Today we cover the following topics:

1. Deploying Dask with MPI
2. Interactive deployments on a batch job scheduler, in this case PBS
3. The virtues of JupyterLab in a remote system
4. Network performance and 3GB/s infiniband
5. Modernizing XArray's interactions with Dask's distributed scheduler

A video walkthrough deploying Dask on XArray on an HPC system is available [on
YouTube](https://www.youtube.com/watch?v=7i5m78DSr34) and instructions for
atmospheric scientists with access to the [Cheyenne
Supercomputer](https://www2.cisl.ucar.edu/resources/computational-systems/cheyenne)
is available
[here](https://github.com/pangeo-data/pangeo-discussion/wiki/Getting-Started-with-Dask-on-Cheyenne).

Now lets start with technical issues:

## Deploying Dask with MPI

HPC systems use job schedulers like SGE, SLURM, PBS, LSF, and others. Dask
has been deployed on all of these systems before either by academic groups or
financial companies. However every time we do this it's a little different and
generally tailored to a particular cluster.

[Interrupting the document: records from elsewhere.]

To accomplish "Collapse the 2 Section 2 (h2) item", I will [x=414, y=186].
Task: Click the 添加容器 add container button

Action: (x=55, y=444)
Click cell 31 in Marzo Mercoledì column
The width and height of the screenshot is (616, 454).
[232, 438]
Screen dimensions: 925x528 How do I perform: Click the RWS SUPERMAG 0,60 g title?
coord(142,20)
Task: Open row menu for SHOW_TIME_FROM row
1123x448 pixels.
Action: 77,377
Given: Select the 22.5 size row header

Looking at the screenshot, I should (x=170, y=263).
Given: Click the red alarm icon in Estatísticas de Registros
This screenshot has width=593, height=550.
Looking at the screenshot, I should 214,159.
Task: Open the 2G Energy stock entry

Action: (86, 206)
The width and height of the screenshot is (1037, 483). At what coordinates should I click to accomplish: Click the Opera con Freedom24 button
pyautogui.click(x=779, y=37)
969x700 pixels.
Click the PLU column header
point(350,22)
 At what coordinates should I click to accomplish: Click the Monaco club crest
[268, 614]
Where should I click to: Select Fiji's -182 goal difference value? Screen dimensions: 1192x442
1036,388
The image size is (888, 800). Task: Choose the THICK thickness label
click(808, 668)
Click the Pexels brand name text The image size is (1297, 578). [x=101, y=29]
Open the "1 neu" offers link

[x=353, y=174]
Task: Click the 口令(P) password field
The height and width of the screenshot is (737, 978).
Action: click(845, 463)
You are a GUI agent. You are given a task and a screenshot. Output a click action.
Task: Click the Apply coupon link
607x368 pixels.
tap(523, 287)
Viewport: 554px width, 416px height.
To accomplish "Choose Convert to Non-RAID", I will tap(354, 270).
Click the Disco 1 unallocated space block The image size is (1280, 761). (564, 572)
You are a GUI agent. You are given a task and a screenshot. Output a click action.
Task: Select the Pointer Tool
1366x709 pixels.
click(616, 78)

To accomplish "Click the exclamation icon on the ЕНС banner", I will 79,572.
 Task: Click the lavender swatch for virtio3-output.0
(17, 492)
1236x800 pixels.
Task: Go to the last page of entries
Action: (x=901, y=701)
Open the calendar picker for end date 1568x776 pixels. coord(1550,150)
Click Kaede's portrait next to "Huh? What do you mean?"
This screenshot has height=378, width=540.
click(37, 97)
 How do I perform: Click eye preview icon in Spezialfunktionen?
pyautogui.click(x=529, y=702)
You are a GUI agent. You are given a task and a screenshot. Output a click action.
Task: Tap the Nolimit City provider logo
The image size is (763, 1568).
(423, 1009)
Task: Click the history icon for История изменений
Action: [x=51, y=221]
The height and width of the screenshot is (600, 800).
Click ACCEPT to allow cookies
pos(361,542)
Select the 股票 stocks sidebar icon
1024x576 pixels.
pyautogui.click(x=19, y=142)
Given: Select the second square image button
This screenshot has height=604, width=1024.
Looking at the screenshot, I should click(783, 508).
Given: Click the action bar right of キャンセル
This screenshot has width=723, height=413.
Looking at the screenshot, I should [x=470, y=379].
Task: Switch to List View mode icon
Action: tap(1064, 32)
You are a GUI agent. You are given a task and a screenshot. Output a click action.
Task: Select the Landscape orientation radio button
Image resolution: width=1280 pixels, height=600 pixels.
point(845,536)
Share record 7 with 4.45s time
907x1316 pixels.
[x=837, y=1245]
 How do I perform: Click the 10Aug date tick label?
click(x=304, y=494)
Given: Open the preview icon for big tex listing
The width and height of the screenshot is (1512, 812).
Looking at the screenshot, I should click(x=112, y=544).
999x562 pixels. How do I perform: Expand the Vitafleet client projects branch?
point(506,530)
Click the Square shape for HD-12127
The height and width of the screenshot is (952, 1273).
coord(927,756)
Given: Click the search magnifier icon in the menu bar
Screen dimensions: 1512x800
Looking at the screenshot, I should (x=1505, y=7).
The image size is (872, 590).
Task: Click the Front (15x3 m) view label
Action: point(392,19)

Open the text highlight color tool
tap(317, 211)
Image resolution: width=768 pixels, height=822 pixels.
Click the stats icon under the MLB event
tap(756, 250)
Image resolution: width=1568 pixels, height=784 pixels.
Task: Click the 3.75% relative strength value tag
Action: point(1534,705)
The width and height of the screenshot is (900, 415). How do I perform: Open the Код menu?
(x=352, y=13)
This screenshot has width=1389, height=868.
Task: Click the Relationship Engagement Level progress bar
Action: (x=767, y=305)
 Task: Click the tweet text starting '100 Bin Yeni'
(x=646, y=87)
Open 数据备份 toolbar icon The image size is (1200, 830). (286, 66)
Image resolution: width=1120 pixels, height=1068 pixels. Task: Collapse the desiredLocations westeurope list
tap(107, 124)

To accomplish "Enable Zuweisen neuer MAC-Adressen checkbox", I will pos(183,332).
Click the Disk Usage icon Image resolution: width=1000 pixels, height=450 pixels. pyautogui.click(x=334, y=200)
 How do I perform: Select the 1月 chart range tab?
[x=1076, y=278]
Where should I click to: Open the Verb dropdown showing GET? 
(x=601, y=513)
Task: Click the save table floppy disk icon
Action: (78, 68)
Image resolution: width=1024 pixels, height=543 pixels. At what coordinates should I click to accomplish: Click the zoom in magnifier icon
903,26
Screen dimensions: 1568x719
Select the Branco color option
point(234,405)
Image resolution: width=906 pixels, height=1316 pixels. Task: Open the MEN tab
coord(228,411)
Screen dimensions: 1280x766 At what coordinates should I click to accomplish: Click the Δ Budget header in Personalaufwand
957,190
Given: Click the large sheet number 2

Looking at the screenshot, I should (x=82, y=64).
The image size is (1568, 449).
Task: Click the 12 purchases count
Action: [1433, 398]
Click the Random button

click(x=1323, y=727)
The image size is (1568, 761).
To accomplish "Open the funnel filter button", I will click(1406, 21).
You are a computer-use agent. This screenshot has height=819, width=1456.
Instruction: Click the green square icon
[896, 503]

We wanted to make something more general. This started out as a [GitHub issue
on PBS scripts](https://github.com/dask/distributed/issues/1260) that tried to
make a simple common template that people could copy-and-modify.
Unfortunately, there were significant challenges with this. HPC systems and
their job schedulers seem to focus and easily support only two common use
cases:

1. Embarrassingly parallel "run this script 1000 times" jobs. This is too
   simple for what we have to do.
2. [MPI](https://en.wikipedia.org/wiki/Message_Passing_Interface) jobs. This
   seemed like overkill, but is the approach that we ended up taking.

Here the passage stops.